The top editors met on October 11th to discuss how to use the material provided by Mr. Giuliani. The group included tabloid veteran Colin Allan, known as Col; Stephen Lynch, Editor-in-Chief of the Post; and Michelle Gotthelf, the editor in chief for Digital, according to someone with knowledge of the meeting. Mr Allan, who was the Post’s editor-in-chief from 2001 to 2016 and who returned as a consultant last year, urged his colleagues to act quickly, the person said.
As the deadline approached, editors urged staff to include their bylines in the story – and at least one, aside from Mr Golding, declined, two post-journalists said. A Post spokeswoman had no comment on how the article was written or edited.
The article entitled “BIDEN SECRET E-MAILS” appeared on Wednesday in two lines: Emma-Jo Morris, assistant political editor who joined Fox News in Murdoch after four years, and Gabrielle Fonrouge, who has been postal reporter since 2014 .
Ms. Morris had no article in the mail prior to Wednesday, a search on her website revealed. She joined the tabloid in April after working as an associate producer on Sean Hannity’s Fox News Show, according to her LinkedIn profile. Her Instagram account, which was privatized on Wednesday, included photos of her posing with former Trump administrators Mr. Bannon and Sarah Huckabee Sanders, and Roger J. Stone Jr., a friend and former campaign advisor to Mr. Trump. (In July, the President converted Mr. Stone’s sentence into seven crimes.)

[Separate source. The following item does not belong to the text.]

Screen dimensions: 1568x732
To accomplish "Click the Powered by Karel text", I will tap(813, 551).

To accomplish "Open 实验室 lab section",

Ms. Fonrouge had little to do with reporting or writing the article, said three people with knowledge of how it was prepared. She learned that her line wasn’t included in the story until after it was published, people said.
The article relied on documents allegedly off-disk to indicate that as Vice President, the elderly Mr Biden had directed American foreign policy in Ukraine for the benefit of his son, a former board member of Burisma Holdings, a Ukrainian energy company.

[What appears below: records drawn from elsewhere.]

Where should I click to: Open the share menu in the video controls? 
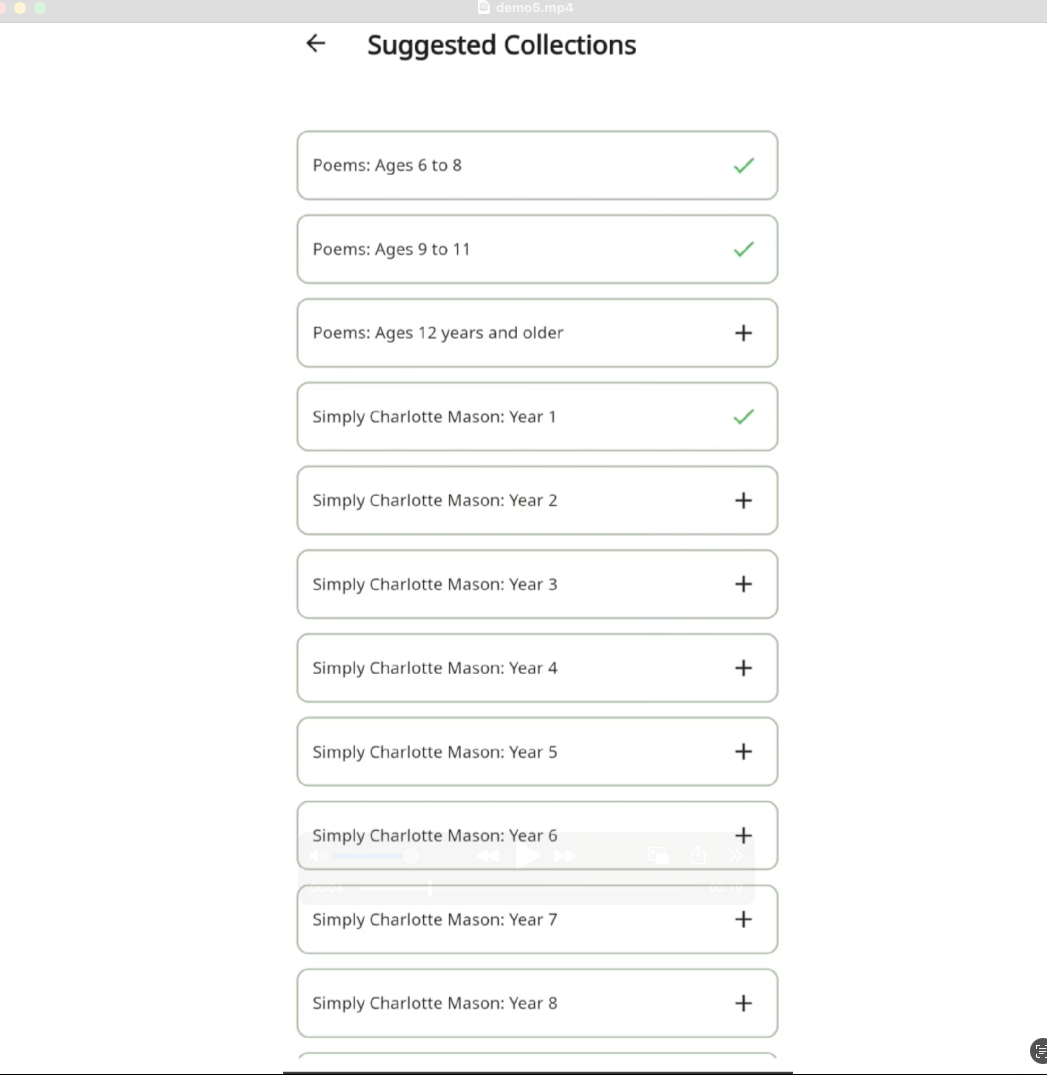(x=698, y=856)
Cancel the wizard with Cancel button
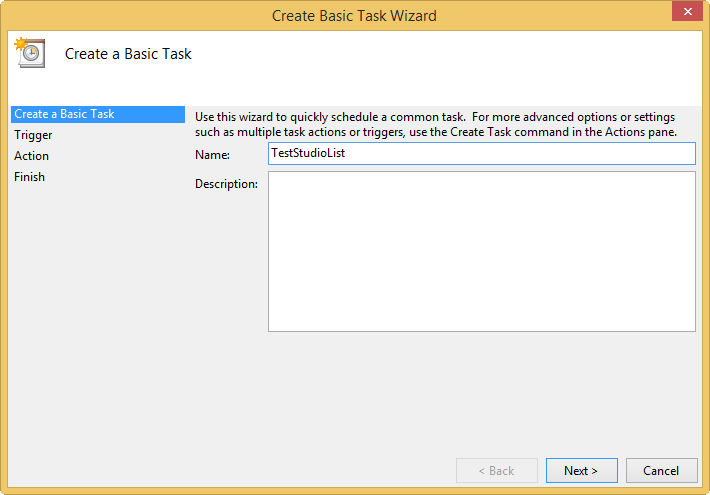 tap(662, 471)
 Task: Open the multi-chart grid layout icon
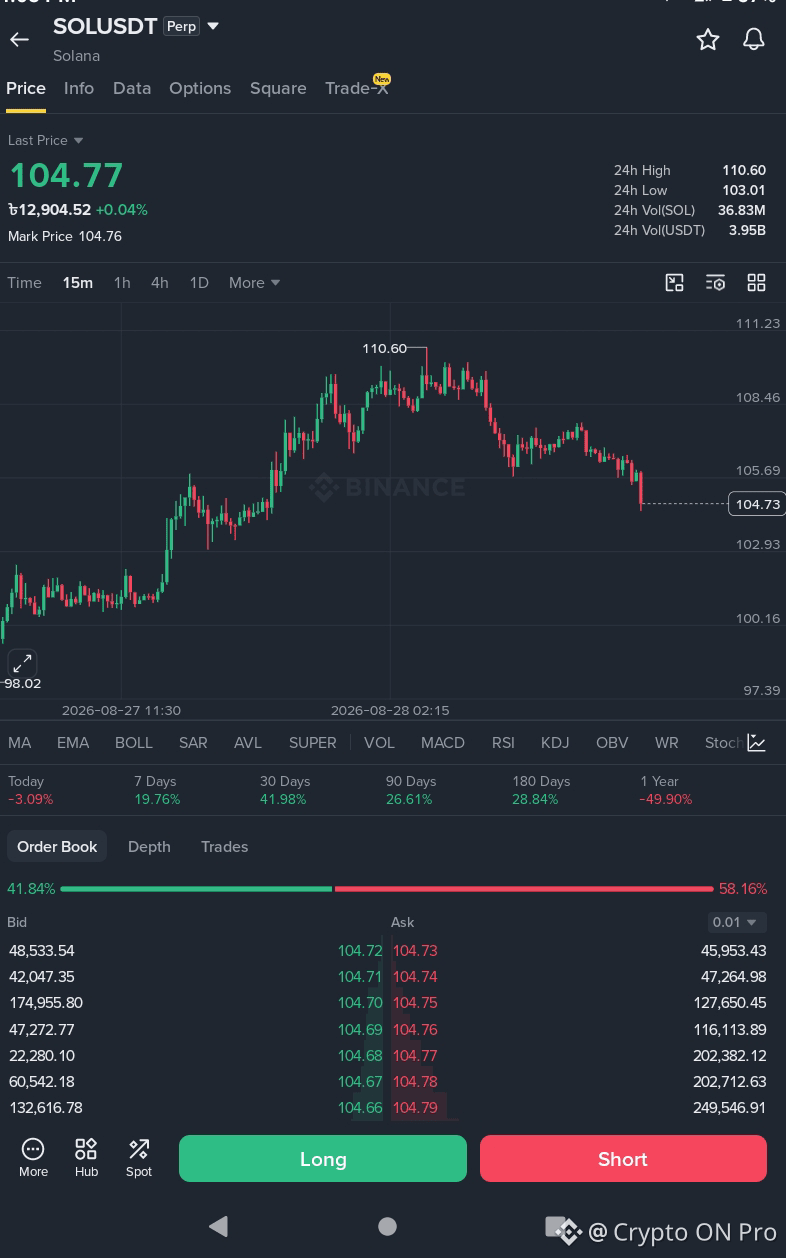click(757, 283)
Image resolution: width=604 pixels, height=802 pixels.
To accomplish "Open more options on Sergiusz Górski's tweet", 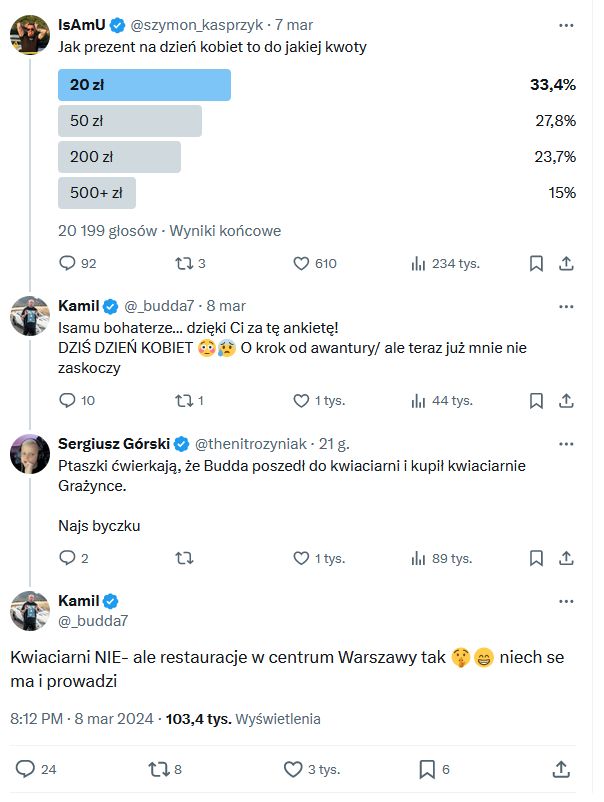I will click(x=567, y=443).
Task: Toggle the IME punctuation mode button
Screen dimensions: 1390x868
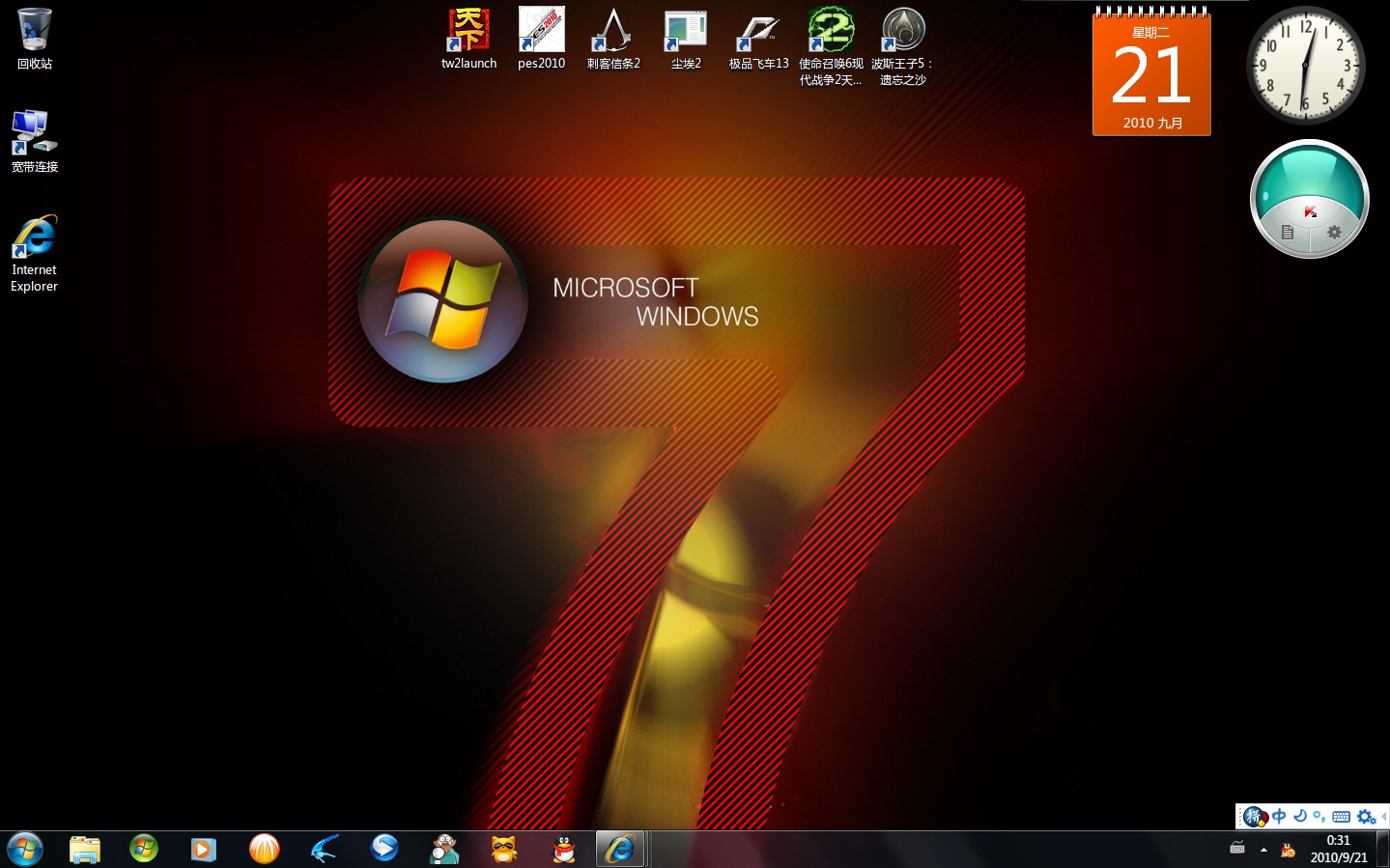Action: [x=1319, y=817]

The article also suggested that the elderly Mr. Biden had met a Burisma adviser, Vadym Pozharskyi. On Wednesday, a Biden campaign spokesman said Mr Biden’s official schedules did not include a meeting between the former vice president and the advisor. Last month, two Republican-led Senate committees investigating the matter said they had found no evidence of wrongdoing by the former vice president.
“The Post’s senior editors have decided to release the Biden files after several days of hard work proving their merit,” Allan said in an email.
The New York Times, Washington Post, and the Wall Street Journal have reported that they have not been able to independently verify the data in the Post article that contained the security language. You related at one point to an email allegedly sent to Hunter Biden.
“The story has been reviewed and the Post stands by its reporting,” a Post spokeswoman said in a statement.
Kenneth P. Vogel contributed to the coverage.